PostgreSQL patches SQLi vulnerability likely exploited in BeyondTrust attacks – Source: www.csoonline.com

Attackers who exploited a zero-day vulnerability in BeyondTrust Privileged Remote Access and Remote Support products in December likely also exploited a previously unknown SQL injection flaw in PostgreSQL, a widely used open-source object-relational database system. The PostgreSQL issue was fixed on Thursday and users are advised to upgrade their database servers as soon as possible.

At the end of December, the US Department of the Treasury disclosed that state-sponsored Chinese attackers accessed some of its workstations and obtained unclassified information. The Treasury said the access occurred through a cloud-based remote support service operated by BeyondTrust.

BeyondTrust launched an investigation and confirmed that an API key was compromised and was used to access customer accounts. But the company also identified two zero-day command injection issues in its products — CVE-2024-12356 and CVE-2024-12686 – which the US Cybersecurity and Infrastructure Security Agency (CISA) later added to its Known Exploited Vulnerabilities (KVE) catalog.

Researchers from security company Rapid7 analyzed the patches for the CVE-2024-12356 vulnerability in order to understand the flaw and in the process discovered the SQL injection issue in PostgreSQL’s interactive tool psql, which the BeyondTrust Remote Support product uses and which is capable of executing system commands. The PostgreSQL SQL injection flaw is now tracked as CVE-2025-1094.

“In every scenario Rapid7 researchers tested during analysis of CVE-2024-12356, a successful exploit for CVE-2024-12356 had to include exploitation of CVE-2025-1094 in order to achieve remote code execution,” the researchers wrote in their report. “In other words, based on our analysis, we believe the exploit for BeyondTrust RS CVE-2024-12356 would have relied on exploitation of PostgreSQL CVE-2025-1094.”

The PostgreSQL Global Development Group, which maintains the PostgreSQL software, advised users to upgrade to the patched version for their respective branch: 17.3, 16.7, 15.11, 14.16 and 13.19.

Input sanitization bypassed

When the Rapid7 researchers looked at the patches, they noticed some sanitization being added to a value called $gskey which was being passed to a script called $ingrediRoot/app/dbquote via the echo command.

“The change in how the $gskey value is passed to the echo command is a classic argument injection issue,” the researchers wrote. “In a shell script, when passing an unquoted variable to a command, the shell will pass the contents of the value to the command as individual arguments to the command, as parsed by the shell.
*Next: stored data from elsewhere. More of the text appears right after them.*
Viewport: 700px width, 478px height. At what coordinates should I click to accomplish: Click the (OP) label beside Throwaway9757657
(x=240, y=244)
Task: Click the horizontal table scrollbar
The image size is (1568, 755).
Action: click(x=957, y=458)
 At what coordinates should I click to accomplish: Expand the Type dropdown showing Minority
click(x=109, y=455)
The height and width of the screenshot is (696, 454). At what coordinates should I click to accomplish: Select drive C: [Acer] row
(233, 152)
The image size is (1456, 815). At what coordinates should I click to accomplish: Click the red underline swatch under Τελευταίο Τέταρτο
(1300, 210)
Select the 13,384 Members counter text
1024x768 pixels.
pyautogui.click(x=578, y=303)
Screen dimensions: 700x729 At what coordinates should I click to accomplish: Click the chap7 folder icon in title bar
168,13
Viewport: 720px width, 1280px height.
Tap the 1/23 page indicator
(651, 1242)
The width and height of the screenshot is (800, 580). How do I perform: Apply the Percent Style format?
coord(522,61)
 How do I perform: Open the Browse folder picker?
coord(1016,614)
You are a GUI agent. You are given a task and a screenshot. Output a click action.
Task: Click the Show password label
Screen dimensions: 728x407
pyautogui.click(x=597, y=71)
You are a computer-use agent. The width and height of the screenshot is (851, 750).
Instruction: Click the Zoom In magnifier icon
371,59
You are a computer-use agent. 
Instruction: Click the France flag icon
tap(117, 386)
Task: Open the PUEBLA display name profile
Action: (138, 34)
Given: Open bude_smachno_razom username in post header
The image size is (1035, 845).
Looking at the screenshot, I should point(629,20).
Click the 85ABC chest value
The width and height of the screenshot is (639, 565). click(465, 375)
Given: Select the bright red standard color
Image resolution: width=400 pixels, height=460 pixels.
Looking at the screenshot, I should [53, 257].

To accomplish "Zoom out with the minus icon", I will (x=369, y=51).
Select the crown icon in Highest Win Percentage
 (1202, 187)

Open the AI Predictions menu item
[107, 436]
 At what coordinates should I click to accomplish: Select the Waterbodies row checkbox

If the value is wrapped in double quotes, the shell will pass the entire value as a single argument to the command.”

But the BeyondTrust advisory said that exploiting this vulnerability “can allow an unauthenticated remote attacker to execute underlying operating system commands within the context of the site user.” And the argument injection on its own is not achieving that, so the researchers had to keep digging.

They then looked at dbquote and saw it was a PHP script that took the echoed $gskey value, passed it through the PostgreSQL PHP helper function pg_escape_string, then wrapped the output in single quotes and printed it back as a variable called quoted.

The purpose of the pg_escape_string function is to “escape” any special characters, such as single quotes, from untrusted input before using it in an SQL command. That’s because unwanted strings can lead to SQL injection – injecting unintended commands controlled by the attacker.

The researchers were a bit confused at this point. The use of pg_escape_string should have mitigated any risk of SQL injection. So why was $gskey being sanitized in the first place?

This question sent them down a much deeper rabbit hole that ended with the finding that PostgreSQL’s interactive terminal psql appears to incorrectly handle input that contains invalid UTF-8 characters. When presented with a string that has a certain combination of invalid UTF-8 bytes, it causes the SQL statement to terminate early and opens the possibility to execute an additional statement from the string that follows the invalid UTF-8 character and a semicolon.

“We have managed to achieve a SQL injection via a correctly escaped untrusted input, due to the psql tool’s incorrect handling of invalid UTF-8 characters,” the researchers wrote. “This vulnerability is now known as CVE-2025-1094.”

Furthermore, psql has a feature called meta-commands that allows the execution of shell commands via the ! meta-command. This capability transforms the SQL injection into OS command code execution.

The researchers even found a way to directly exploit CVE-2025-1094 in the BeyondTrust product without having to rely on the CVE-2024-12356 argument injection vulnerability. However, the additional checks put in place for $gskey as part of the patch for CVE-2024-12356, mitigating this more direct attack path as well.

More specifically, the patch now checks the $gskey value using a regular expression pattern of a-zA-Z0-9 – lowercase letters from a to z, uppercase letters from A to Z and digits from 0 to 9. Meanwhile, a successful exploit requires adding a raw byte like 0xC0 into the value in order to trigger psql’s incorrect handling of invalid characters, and this fails the newly added check.